Dr. Deborah Cohen, School Counselor
The school year is over, and while most students will engage in academic camps or tutoring to keep up their skills over the summer, the three months between June and September is typically a time for a slower pace, rest and relaxation. But is it a “waste of time?” From a psychological perspective, absolutely not! Read on to learn about some of the psychological benefits of summer!

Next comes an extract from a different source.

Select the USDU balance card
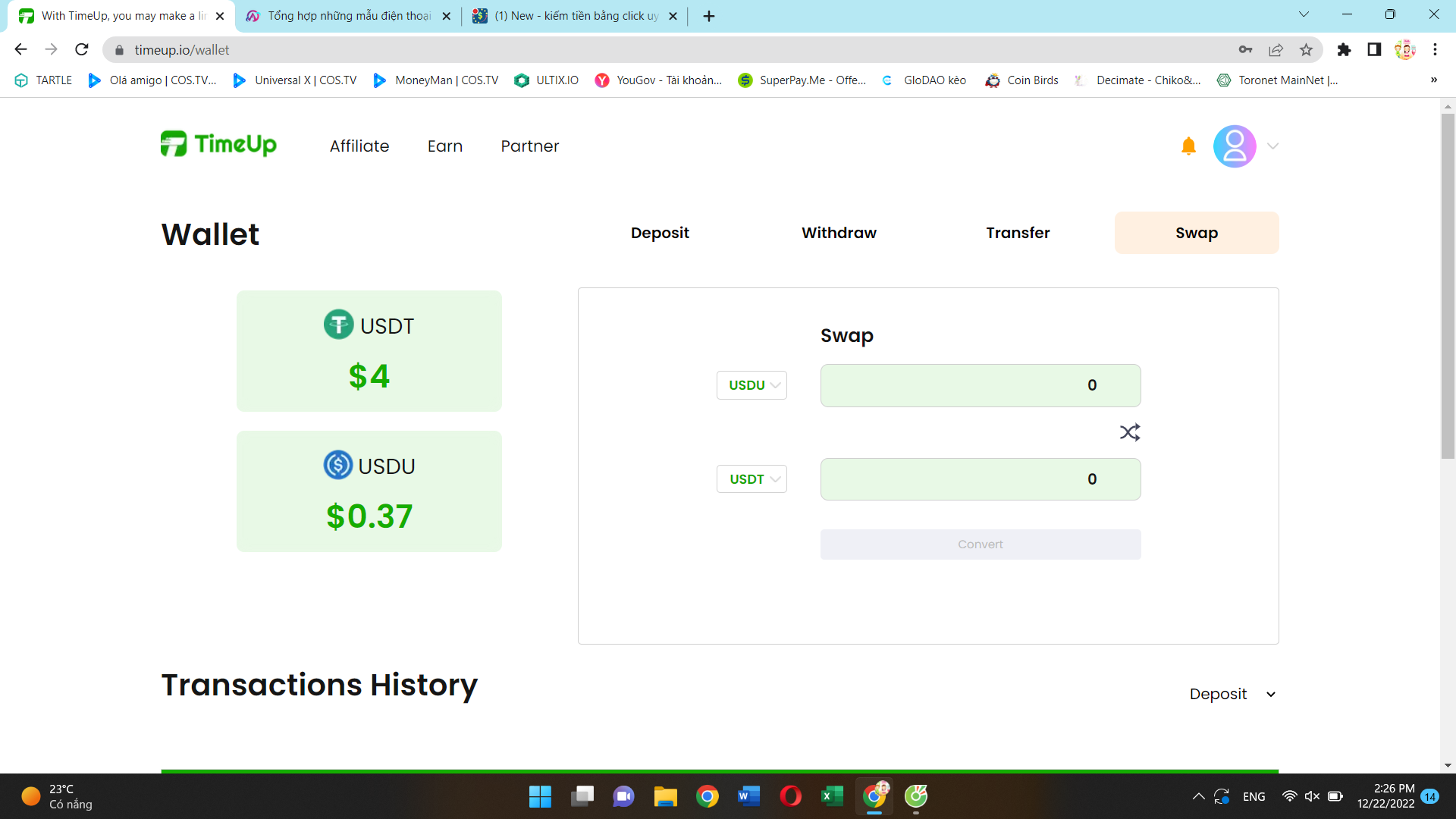This screenshot has width=1456, height=819. [369, 491]
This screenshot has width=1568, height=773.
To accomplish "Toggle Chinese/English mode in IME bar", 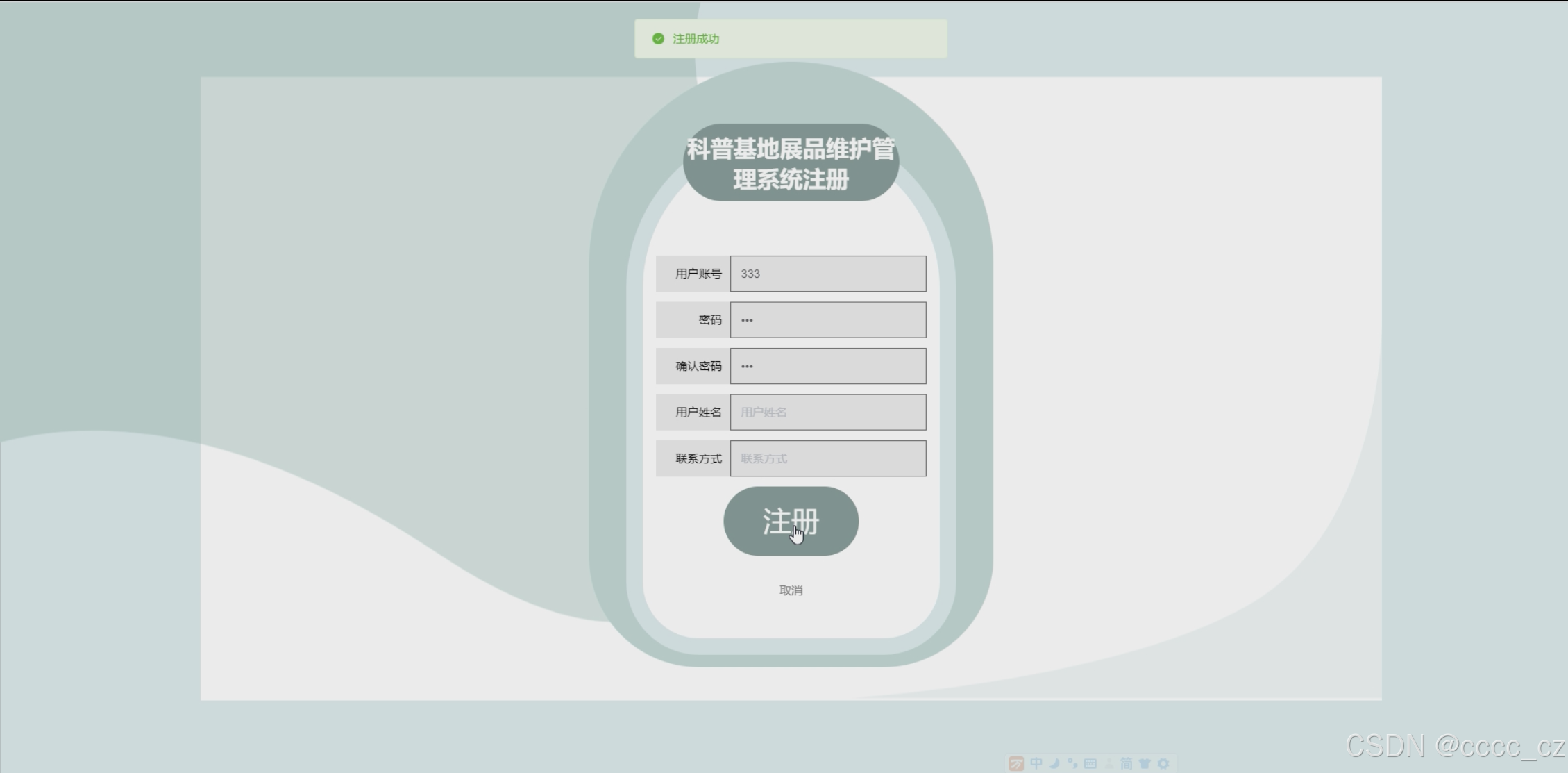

Summer typically involves more time outside. Either at camp, parks, or on the back deck, summer lends itself to more time outside, or this exposure has great psychological benefits. An accumulation of research over the last 30+ years suggests that exposure to nature (or possibly even pictures of nature!) improves attention, supports executive functioning and self-regulation, lowers stress, and lowers symptoms of depression and anxiety. The theory of Attentional Restoration Theory posits that nature has fewer demands on attention while being inherently pleasurable, which in turn delivers a restorative effect on attention. So as you and your children enjoy more time outside this summer, your brains are benefiting!
Summer is also a time when many families visit the beach. While media (movies, ads, etc.) have fostered a relaxing association with the beach, there is scientific evidence that time at the beach is good for your mental health. For example, aquatic scenes are often cited by test subjects as a positive environment and they seem to have a particularly positive effect on the restoration of attention. In addition, the color blue has been found to be associated with increased calm and creativity, and the sight and sound of the ocean can induce a meditative state that helps the body and mind to rest. Finally, you are not imagining the particular sweetness of the ocean air – apparently the air near the ocean contains oxygen atoms with an extra electron that may contribute to enhanced mood!
Finally, summer is often a time for family travel, which delivers its own set of benefits. Travel can present daily challenges (e.g., adapting to a new place, new routines) that can help to grow flexibility and lower emotional reactivity. Travel also has the potential to broaden one’s view of the world and one’s place in it. In addition, travel takes us away from the pressures and tasks of home, stimulates creativity, and most importantly, gives time with loved ones that strengthens relationships.
So, enjoy the summer! And know that your “time off” is nurturing your brain, your mental health, and your family relationships!